The 2nd European Summit on Measurement recently issued the Barcelona Declaration of Measurement Principles. The group, consisting of five public relations professional associations, set forth seven principles that should lay important groundwork for the public relations profession’s measurement processes:

1. Goal-setting and measurement are fundamental aspects of any public relations program. Goals should be quantitative and measurement should be holistic, incorporating changes in awareness among key stakeholders, comprehension, attitude, and behavior as applicable, along with the program’s effect on business result.

2. Measuring the effect on outcomes is preferred to measuring outputs. Outcomes include shifts in awareness, comprehension, attitude and behavior. Standard best practices in survey research should be applied.

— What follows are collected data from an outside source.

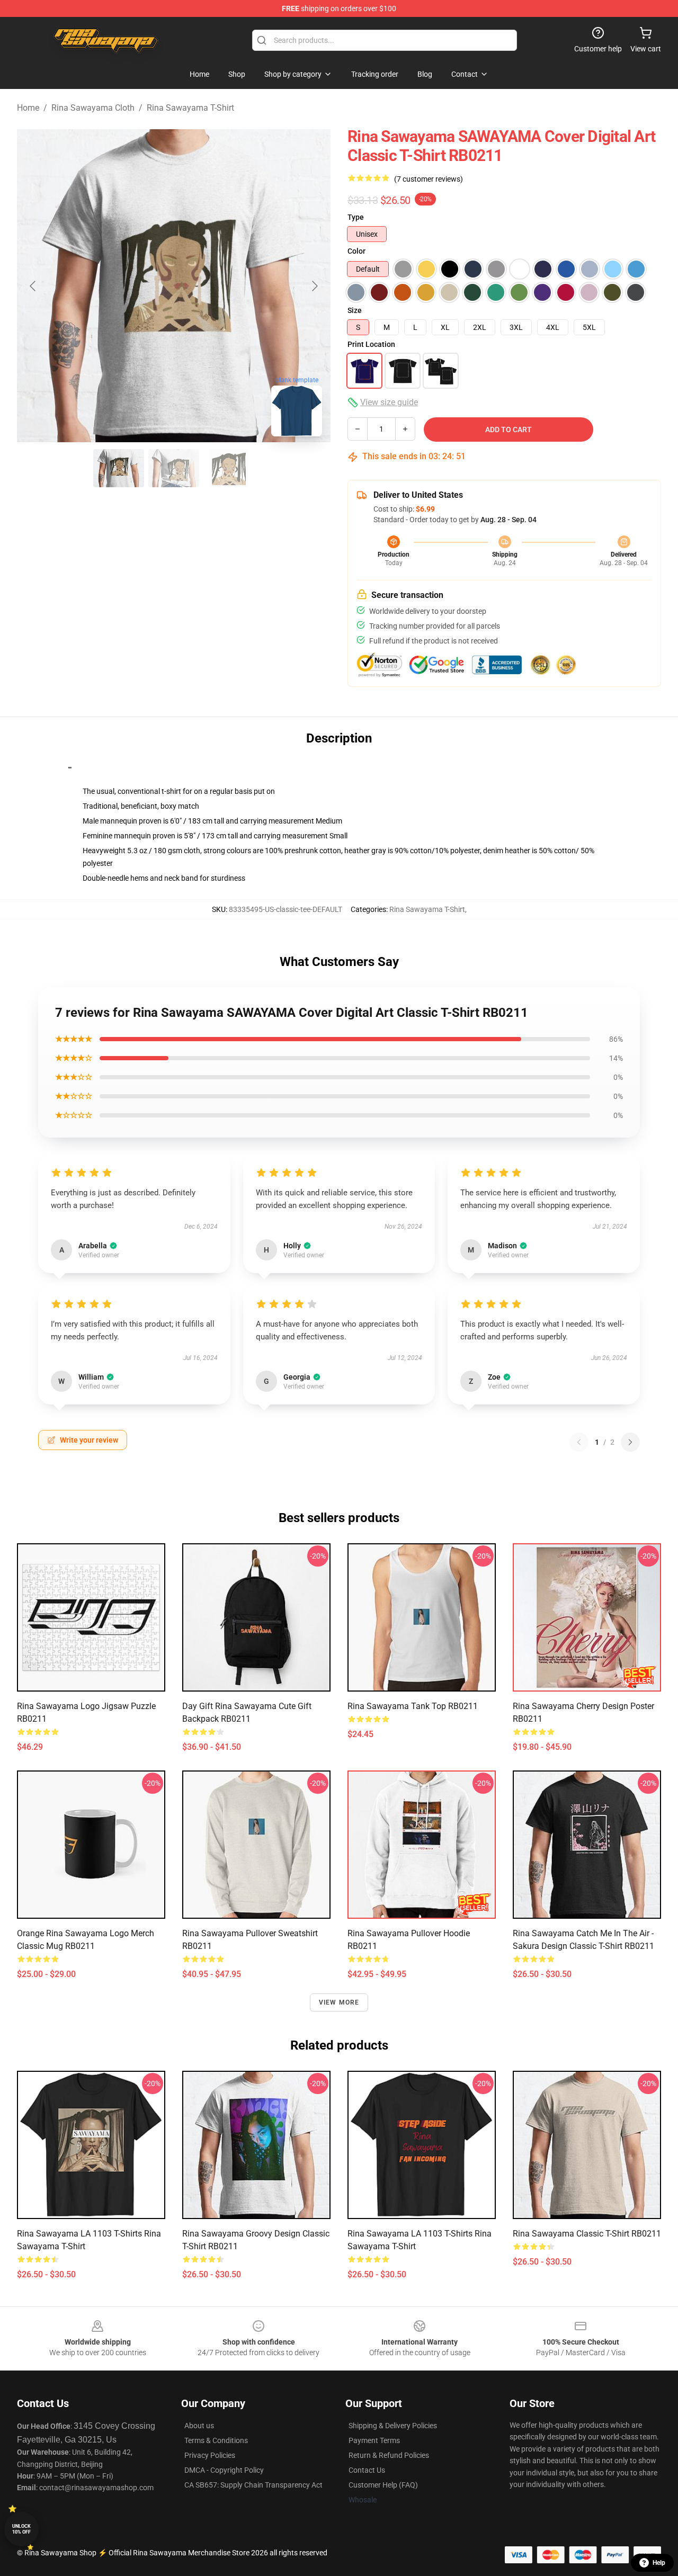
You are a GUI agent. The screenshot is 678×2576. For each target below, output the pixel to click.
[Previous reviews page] (578, 1442)
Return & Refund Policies (389, 2455)
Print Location (371, 344)
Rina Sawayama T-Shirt (190, 108)
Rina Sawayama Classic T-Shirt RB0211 (587, 2234)
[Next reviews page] (630, 1442)
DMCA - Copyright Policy (224, 2470)
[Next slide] (314, 286)
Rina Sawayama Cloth (93, 108)
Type (355, 217)
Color (356, 251)
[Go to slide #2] (173, 468)
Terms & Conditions (216, 2440)
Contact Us (367, 2470)
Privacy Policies (209, 2455)
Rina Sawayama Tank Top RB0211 (412, 1706)
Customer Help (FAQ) (383, 2485)
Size (354, 310)
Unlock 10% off (21, 2529)
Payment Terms (374, 2440)
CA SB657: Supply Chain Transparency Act (253, 2485)
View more (339, 2002)
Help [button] (659, 2562)
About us (199, 2425)
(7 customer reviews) (428, 179)
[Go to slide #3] (228, 468)
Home (28, 108)
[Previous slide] (33, 286)
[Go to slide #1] (118, 468)
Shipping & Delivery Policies (393, 2425)
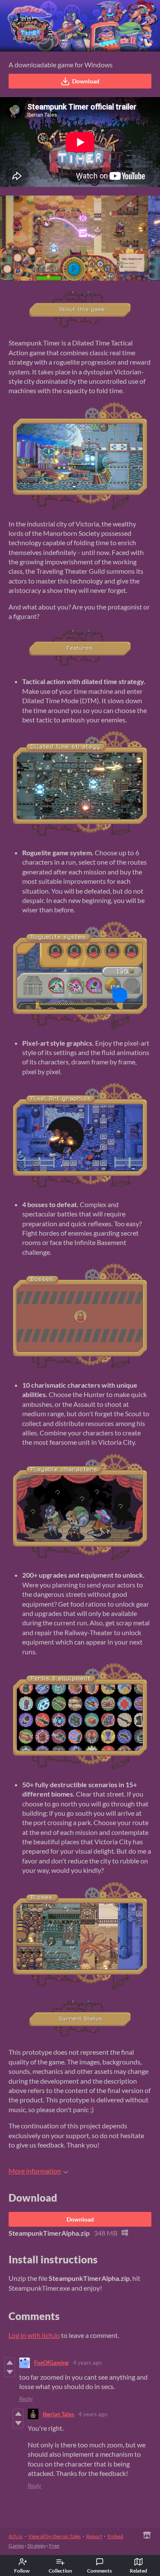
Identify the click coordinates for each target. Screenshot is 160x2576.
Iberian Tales (58, 2414)
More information (35, 2171)
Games (16, 2545)
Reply (26, 2398)
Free (54, 2545)
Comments (99, 2570)
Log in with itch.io (34, 2335)
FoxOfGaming (51, 2362)
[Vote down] (10, 2372)
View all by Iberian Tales (54, 2536)
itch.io (16, 2536)
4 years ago (87, 2362)
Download (85, 81)
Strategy (36, 2545)
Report (94, 2536)
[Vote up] (10, 2362)
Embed (115, 2536)
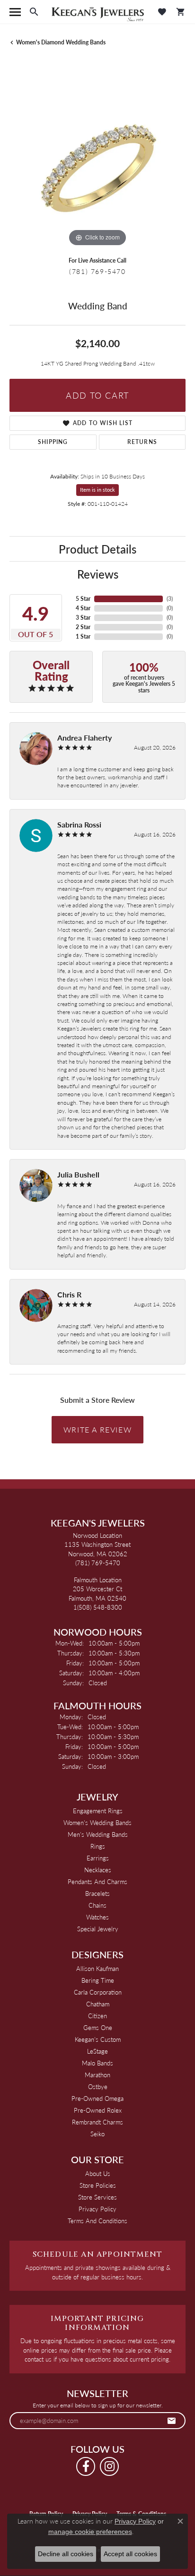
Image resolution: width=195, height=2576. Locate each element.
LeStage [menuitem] (97, 2051)
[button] (34, 11)
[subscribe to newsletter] (172, 2420)
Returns (142, 442)
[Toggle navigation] (15, 12)
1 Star (83, 636)
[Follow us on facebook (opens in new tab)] (85, 2466)
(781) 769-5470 (97, 271)
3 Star (83, 618)
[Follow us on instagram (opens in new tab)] (109, 2466)
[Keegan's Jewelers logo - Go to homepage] (98, 12)
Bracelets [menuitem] (97, 1893)
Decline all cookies (65, 2554)
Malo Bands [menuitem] (97, 2062)
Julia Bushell (78, 1174)
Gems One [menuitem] (97, 2027)
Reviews (97, 574)
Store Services (97, 2196)
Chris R (69, 1294)
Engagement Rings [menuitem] (98, 1810)
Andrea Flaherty (84, 737)
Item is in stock (97, 489)
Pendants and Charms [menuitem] (97, 1881)
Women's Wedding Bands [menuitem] (97, 1822)
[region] (97, 161)
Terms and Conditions (97, 2220)
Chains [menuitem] (97, 1905)
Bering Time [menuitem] (97, 1980)
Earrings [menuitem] (98, 1857)
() (170, 599)
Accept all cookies (130, 2554)
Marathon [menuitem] (97, 2074)
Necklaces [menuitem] (97, 1869)
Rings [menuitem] (97, 1846)
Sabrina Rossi (79, 824)
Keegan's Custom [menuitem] (98, 2039)
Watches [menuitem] (97, 1916)
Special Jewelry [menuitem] (97, 1928)
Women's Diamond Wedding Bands (61, 42)
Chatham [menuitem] (97, 2003)
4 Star (83, 608)
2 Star (83, 627)
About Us (97, 2173)
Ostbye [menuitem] (97, 2086)
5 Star (83, 599)
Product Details (97, 549)
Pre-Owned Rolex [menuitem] (98, 2110)
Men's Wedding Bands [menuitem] (98, 1834)
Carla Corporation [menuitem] (98, 1991)
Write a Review (97, 1429)
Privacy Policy (97, 2208)
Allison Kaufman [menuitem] (97, 1968)
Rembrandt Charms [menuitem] (97, 2121)
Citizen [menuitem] (97, 2015)
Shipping (53, 442)
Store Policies (98, 2185)
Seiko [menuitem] (97, 2133)
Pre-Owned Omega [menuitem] (97, 2098)
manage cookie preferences (90, 2531)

3. The effect on business results can and should be measured where possible.

4. Media measurement requires quantity and quality. Overall clip counts and general impressions are usually meaningless. Instead, measure impressions among the stakeholders or audience and quality of media coverage (tone, credibility, relevance of the medium to the audience).

5. Advertising value equivalents (AVEs) do not measure the value of public relations and do not inform future activity; they measure the cost of media space and are rejected as a concept to value public relations. Multipliers intended to reflect a greater media cost for earned versus paid media should never be applied unless proven to exist in the specific case.

6. Social media can and should be measured. Media content analysis should be supplemented by Web and search analytics, sales and CRM data, survey data and other methods. Evaluating quality and quantity is critical, just as it is with conventional media. Measurement must focus on “conversation” and “communities,” not just “coverage”

7. Transparency and replicability are paramount to sound measurement. Specify the source of the content and the criteria used for collection, as well as the analysis methodology (human or automated, tone scale, content analysis parameters, etc.) Surveys should specify the methodology, questions and statistical methods used.